WHAT THIS TASK INVOLVES: Transcribe all of the data, leaving nothing out and changing nothing.

Saved entries:
++++++++++++++++++++
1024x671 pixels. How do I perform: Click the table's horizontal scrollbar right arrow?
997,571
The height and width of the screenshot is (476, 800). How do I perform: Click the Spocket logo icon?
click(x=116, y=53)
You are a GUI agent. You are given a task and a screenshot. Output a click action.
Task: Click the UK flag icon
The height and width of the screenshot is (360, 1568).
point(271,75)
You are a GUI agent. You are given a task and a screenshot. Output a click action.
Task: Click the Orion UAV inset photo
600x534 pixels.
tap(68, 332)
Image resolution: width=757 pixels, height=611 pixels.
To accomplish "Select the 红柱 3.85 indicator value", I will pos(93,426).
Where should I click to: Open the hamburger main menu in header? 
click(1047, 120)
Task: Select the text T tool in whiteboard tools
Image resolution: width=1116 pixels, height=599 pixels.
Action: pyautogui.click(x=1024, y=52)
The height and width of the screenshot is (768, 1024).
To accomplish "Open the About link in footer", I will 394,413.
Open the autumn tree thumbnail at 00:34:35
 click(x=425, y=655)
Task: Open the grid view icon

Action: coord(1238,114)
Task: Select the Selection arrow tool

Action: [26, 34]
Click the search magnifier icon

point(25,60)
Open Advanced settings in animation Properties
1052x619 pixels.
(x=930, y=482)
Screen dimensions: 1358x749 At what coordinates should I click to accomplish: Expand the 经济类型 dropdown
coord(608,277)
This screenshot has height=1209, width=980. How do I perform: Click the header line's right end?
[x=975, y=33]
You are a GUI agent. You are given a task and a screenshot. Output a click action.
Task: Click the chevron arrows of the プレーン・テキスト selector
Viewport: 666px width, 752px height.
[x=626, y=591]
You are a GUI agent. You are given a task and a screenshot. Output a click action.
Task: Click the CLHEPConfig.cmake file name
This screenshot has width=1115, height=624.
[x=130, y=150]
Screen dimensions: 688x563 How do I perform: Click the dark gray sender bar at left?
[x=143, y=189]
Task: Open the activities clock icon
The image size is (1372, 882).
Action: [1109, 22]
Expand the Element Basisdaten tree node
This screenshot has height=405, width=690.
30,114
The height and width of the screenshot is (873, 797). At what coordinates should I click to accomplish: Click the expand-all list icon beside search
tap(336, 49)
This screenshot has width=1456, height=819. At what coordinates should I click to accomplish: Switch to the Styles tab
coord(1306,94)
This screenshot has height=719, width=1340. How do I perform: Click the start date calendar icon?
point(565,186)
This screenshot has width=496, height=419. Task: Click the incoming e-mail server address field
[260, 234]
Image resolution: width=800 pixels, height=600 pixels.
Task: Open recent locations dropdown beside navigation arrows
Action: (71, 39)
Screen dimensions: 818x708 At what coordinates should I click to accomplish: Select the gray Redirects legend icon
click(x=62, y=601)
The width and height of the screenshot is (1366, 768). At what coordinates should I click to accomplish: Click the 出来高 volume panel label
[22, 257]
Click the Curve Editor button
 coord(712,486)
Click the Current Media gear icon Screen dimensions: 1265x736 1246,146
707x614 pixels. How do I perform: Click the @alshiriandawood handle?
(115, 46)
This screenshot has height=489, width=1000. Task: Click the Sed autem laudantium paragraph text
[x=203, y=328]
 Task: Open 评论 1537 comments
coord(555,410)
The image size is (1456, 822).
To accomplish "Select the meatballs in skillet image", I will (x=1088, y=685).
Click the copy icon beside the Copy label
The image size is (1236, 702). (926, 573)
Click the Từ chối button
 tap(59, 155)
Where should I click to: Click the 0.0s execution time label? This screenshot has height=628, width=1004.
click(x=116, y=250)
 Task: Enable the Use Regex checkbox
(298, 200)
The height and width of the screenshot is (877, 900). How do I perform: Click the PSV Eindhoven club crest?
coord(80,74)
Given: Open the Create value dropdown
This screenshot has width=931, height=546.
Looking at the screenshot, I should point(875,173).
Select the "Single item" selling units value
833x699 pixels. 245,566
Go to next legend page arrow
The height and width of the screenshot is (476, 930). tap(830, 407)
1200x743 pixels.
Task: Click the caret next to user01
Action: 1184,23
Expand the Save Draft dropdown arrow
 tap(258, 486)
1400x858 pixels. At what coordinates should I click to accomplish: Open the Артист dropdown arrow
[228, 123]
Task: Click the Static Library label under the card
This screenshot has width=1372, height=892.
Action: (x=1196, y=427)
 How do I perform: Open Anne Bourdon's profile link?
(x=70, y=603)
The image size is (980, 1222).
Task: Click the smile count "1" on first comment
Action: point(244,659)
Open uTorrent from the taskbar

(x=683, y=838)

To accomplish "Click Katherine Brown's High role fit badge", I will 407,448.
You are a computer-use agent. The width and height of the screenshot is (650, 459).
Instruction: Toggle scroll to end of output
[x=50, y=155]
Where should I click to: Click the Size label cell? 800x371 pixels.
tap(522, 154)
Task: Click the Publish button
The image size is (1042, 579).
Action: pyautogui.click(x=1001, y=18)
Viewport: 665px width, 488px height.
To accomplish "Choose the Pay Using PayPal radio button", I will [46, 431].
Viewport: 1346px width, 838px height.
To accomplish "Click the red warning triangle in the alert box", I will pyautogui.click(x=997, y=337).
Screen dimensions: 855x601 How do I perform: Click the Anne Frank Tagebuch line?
++++++++++++++++++++
RESPONSE TO THIS TASK:
1024x671 pixels. How do I perform: Click the table's horizontal scrollbar right arrow?
997,571
The height and width of the screenshot is (476, 800). How do I perform: Click the Spocket logo icon?
click(x=116, y=53)
You are a GUI agent. You are given a task and a screenshot. Output a click action.
Task: Click the UK flag icon
The height and width of the screenshot is (360, 1568).
point(271,75)
You are a GUI agent. You are given a task and a screenshot. Output a click action.
Task: Click the Orion UAV inset photo
600x534 pixels.
tap(68, 332)
Image resolution: width=757 pixels, height=611 pixels.
To accomplish "Select the 红柱 3.85 indicator value", I will pos(93,426).
Where should I click to: Open the hamburger main menu in header? 
click(1047, 120)
Task: Select the text T tool in whiteboard tools
Image resolution: width=1116 pixels, height=599 pixels.
Action: pyautogui.click(x=1024, y=52)
The height and width of the screenshot is (768, 1024).
To accomplish "Open the About link in footer", I will 394,413.
Open the autumn tree thumbnail at 00:34:35
 click(x=425, y=655)
Task: Open the grid view icon

Action: coord(1238,114)
Task: Select the Selection arrow tool

Action: [26, 34]
Click the search magnifier icon

point(25,60)
Open Advanced settings in animation Properties
1052x619 pixels.
(x=930, y=482)
Screen dimensions: 1358x749 At what coordinates should I click to accomplish: Expand the 经济类型 dropdown
coord(608,277)
This screenshot has height=1209, width=980. How do I perform: Click the header line's right end?
[x=975, y=33]
You are a GUI agent. You are given a task and a screenshot. Output a click action.
Task: Click the chevron arrows of the プレーン・テキスト selector
Viewport: 666px width, 752px height.
[x=626, y=591]
You are a GUI agent. You are given a task and a screenshot. Output a click action.
Task: Click the CLHEPConfig.cmake file name
This screenshot has width=1115, height=624.
[x=130, y=150]
Screen dimensions: 688x563 How do I perform: Click the dark gray sender bar at left?
[x=143, y=189]
Task: Open the activities clock icon
The image size is (1372, 882).
Action: [1109, 22]
Expand the Element Basisdaten tree node
This screenshot has height=405, width=690.
30,114
The height and width of the screenshot is (873, 797). At what coordinates should I click to accomplish: Click the expand-all list icon beside search
tap(336, 49)
This screenshot has width=1456, height=819. At what coordinates should I click to accomplish: Switch to the Styles tab
coord(1306,94)
This screenshot has height=719, width=1340. How do I perform: Click the start date calendar icon?
point(565,186)
This screenshot has width=496, height=419. Task: Click the incoming e-mail server address field
[260, 234]
Image resolution: width=800 pixels, height=600 pixels.
Task: Open recent locations dropdown beside navigation arrows
Action: (71, 39)
Screen dimensions: 818x708 At what coordinates should I click to accomplish: Select the gray Redirects legend icon
click(x=62, y=601)
The width and height of the screenshot is (1366, 768). At what coordinates should I click to accomplish: Click the 出来高 volume panel label
[22, 257]
Click the Curve Editor button
 coord(712,486)
Click the Current Media gear icon Screen dimensions: 1265x736 1246,146
707x614 pixels. How do I perform: Click the @alshiriandawood handle?
(115, 46)
This screenshot has height=489, width=1000. Task: Click the Sed autem laudantium paragraph text
[x=203, y=328]
 Task: Open 评论 1537 comments
coord(555,410)
The image size is (1456, 822).
To accomplish "Select the meatballs in skillet image", I will (x=1088, y=685).
Click the copy icon beside the Copy label
The image size is (1236, 702). (926, 573)
Click the Từ chối button
 tap(59, 155)
Where should I click to: Click the 0.0s execution time label? This screenshot has height=628, width=1004.
click(x=116, y=250)
 Task: Enable the Use Regex checkbox
(298, 200)
The height and width of the screenshot is (877, 900). How do I perform: Click the PSV Eindhoven club crest?
coord(80,74)
Given: Open the Create value dropdown
This screenshot has width=931, height=546.
Looking at the screenshot, I should point(875,173).
Select the "Single item" selling units value
833x699 pixels. 245,566
Go to next legend page arrow
The height and width of the screenshot is (476, 930). tap(830, 407)
1200x743 pixels.
Task: Click the caret next to user01
Action: 1184,23
Expand the Save Draft dropdown arrow
 tap(258, 486)
1400x858 pixels. At what coordinates should I click to accomplish: Open the Артист dropdown arrow
[228, 123]
Task: Click the Static Library label under the card
This screenshot has width=1372, height=892.
Action: (x=1196, y=427)
 How do I perform: Open Anne Bourdon's profile link?
(x=70, y=603)
The image size is (980, 1222).
Task: Click the smile count "1" on first comment
Action: point(244,659)
Open uTorrent from the taskbar

(x=683, y=838)

To accomplish "Click Katherine Brown's High role fit badge", I will 407,448.
You are a computer-use agent. The width and height of the screenshot is (650, 459).
Instruction: Toggle scroll to end of output
[x=50, y=155]
Where should I click to: Click the Size label cell? 800x371 pixels.
tap(522, 154)
Task: Click the Publish button
The image size is (1042, 579).
Action: pyautogui.click(x=1001, y=18)
Viewport: 665px width, 488px height.
To accomplish "Choose the Pay Using PayPal radio button", I will [46, 431].
Viewport: 1346px width, 838px height.
To accomplish "Click the red warning triangle in the alert box", I will pyautogui.click(x=997, y=337).
Screen dimensions: 855x601 How do I perform: Click the Anne Frank Tagebuch line?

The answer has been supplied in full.